Las innumerables muestras de dolor puestas de manifiesto por el pueblo argentino, en relación a la muerte de los bomberos en el incendio ocurrido en Barracas, Buenos Aires, ponen de relieve los altos valores que prevalecen en nuestra sociedad, capaces de reconocer que en la vocación y la entrega, en cumplimiento del deber, se basan principios que sustentan a una nación.

No es casualidad que en medio de un panorama de creciente inseguridad y la preocupación por una crisis económica que vuelve a afectar a la gente en su vida cotidiana, personas de todas las latitudes del país, entre las que se incluyen las de nuestra provincia, se hayan solidarizado ante la tragedia demostrando sensibilidad social propia de comunidades que ven en la vida humana uno de los bienes más preciados, al que hay que proteger ya que cuando se pierde no quedan más alternativas.

**Listado de datos:**
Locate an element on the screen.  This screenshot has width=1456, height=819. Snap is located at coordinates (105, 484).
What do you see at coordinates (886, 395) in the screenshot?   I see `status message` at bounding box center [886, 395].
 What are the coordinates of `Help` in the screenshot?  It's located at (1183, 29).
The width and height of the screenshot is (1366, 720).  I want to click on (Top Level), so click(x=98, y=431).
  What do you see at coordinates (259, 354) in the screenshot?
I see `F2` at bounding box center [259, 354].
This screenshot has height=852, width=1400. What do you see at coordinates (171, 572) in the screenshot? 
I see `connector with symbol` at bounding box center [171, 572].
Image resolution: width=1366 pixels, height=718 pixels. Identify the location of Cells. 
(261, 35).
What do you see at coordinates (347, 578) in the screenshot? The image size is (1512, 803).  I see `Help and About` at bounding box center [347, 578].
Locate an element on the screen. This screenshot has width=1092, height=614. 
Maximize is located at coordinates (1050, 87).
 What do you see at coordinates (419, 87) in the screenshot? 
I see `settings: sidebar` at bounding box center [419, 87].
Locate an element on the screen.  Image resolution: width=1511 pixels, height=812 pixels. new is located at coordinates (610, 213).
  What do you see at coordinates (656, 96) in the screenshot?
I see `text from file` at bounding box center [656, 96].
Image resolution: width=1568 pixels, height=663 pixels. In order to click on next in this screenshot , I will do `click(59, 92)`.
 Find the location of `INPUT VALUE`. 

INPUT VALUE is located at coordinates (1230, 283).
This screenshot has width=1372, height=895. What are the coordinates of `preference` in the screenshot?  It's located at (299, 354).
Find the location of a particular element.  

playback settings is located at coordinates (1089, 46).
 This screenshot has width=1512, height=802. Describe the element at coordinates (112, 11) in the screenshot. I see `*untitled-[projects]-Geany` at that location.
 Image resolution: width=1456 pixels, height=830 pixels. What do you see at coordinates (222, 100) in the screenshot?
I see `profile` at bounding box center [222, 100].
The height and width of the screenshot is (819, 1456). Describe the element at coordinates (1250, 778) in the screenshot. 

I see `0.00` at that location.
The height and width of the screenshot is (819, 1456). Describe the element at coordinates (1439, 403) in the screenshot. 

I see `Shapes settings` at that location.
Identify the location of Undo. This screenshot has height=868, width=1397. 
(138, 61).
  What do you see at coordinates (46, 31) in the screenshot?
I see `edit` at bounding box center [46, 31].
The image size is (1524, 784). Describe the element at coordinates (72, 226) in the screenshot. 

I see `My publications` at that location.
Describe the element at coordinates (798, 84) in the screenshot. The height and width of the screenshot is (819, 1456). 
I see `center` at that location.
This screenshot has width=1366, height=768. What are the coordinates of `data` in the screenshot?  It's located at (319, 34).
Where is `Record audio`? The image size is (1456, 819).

**Consigna A:**
Según el texto sobre la muerte de los bomberos en Barracas, ¿qué ven esas comunidades como uno de los bienes más preciados?
**Consigna B:**
Retoma el texto sobre la muerte de los bomberos en Barracas y continúalo a partir de su última oración.

**Resultado A:**
La vida humana.

**Resultado B:**
Cuando existen manifestaciones como la que protagonizaron miles de personas que acompañaron el cortejo fúnebre de los bomberos hasta el cementerio de la Chacarita; el mensaje del papa Francisco dedicado especialmente para la ocasión, o el sirenazo de los bomberos sanjuaninos a la hora del funeral, sin contar el pesar sin excepción de todos los sectores de la comunidad o gestos como suspender eventos programados, por adherir a este duelo nacional, surge la esperanza de que nuestra sociedad todavía tiene la posibilidad de alcanzar una recuperación, desde el punto de vista moral, tratando de desechar todas las prácticas delictivas o de corrupción, que provienen de determinados sectores interesados en hacernos creer que son mayoría y determinantes de la realidad del país, cuando estamos viendo que no lo son.